Her neyse, ne kadar kudretli, haşmetli, iri, diri olduğunuz zaten hepimizin malumu. Bizlerden kalabalıksınız da. O zaman haklısınız, zira en kalabalık en haklıdır. Haklılığınızı sandıklarla, zarflarla, seçim görevlileriyle kanıtlamaya hiç gerek yok. Şimdiye kadar TOMAnızla, valinizle, yazarınızla, gazetecinizle, Anadolu Ajansınızla, penguen belgeselinizle, polisinizle, metronuzla, 100 liranızla, yüzde ellinizle, belediye başkanınızla, kanaat önderinizle kanıtladınız zaten haklılığınızı.
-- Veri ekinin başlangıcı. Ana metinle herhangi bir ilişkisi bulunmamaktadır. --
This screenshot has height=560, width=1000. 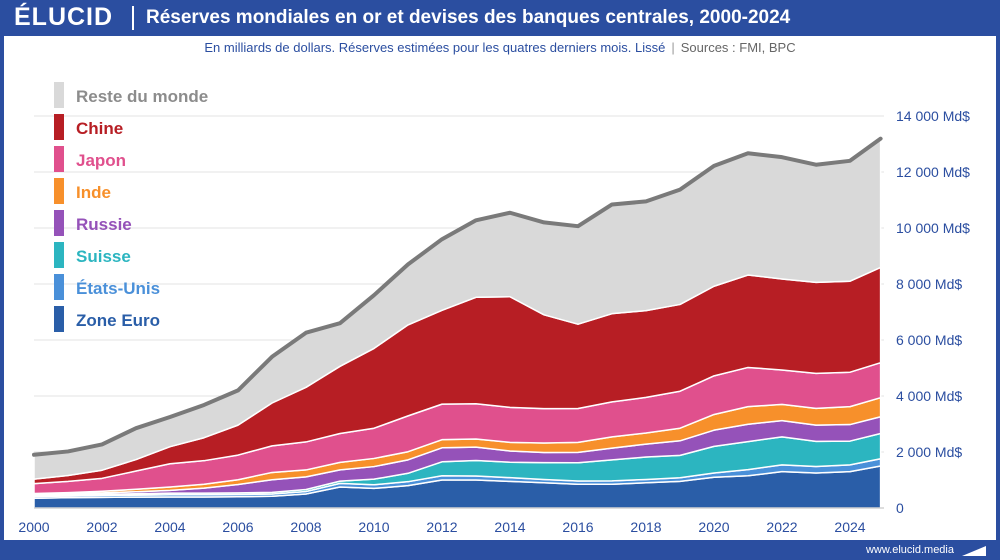 What do you see at coordinates (142, 96) in the screenshot?
I see `legend-label-reste-du-monde: Reste du monde` at bounding box center [142, 96]. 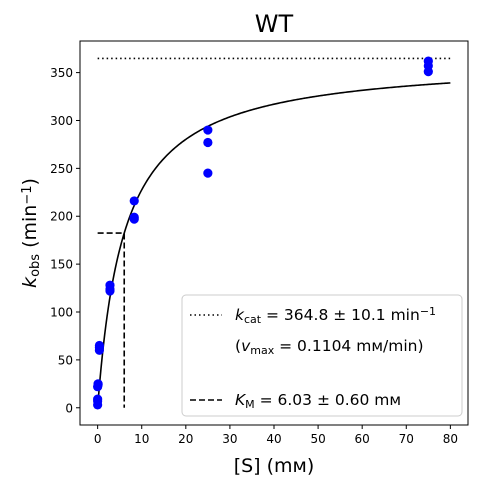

Referandum lütfunuzu kabul edemeyeceğim bayım, iyiden iyiye şımartıyorsunuz bizi. Başka bir ricada bulunabilirim belki. Bari merhametinizi sadece bana gösterin. Meydanlardaki gençler sizin zulüm gördüğünüz o dönemde henüz kreşteydiler.
Merhametinize talibim, referandumla sizinle sidik yarıştırmaya değil.
14.06.2013
Evet, Cumhurbaşkanlığı seçiminde sidik mi yarıştıracağız yoksa Gezi’deki gibi yine güzel yenilmek için mi yola çıkacağız? Tartışmamız gereken en ciddi soru bu.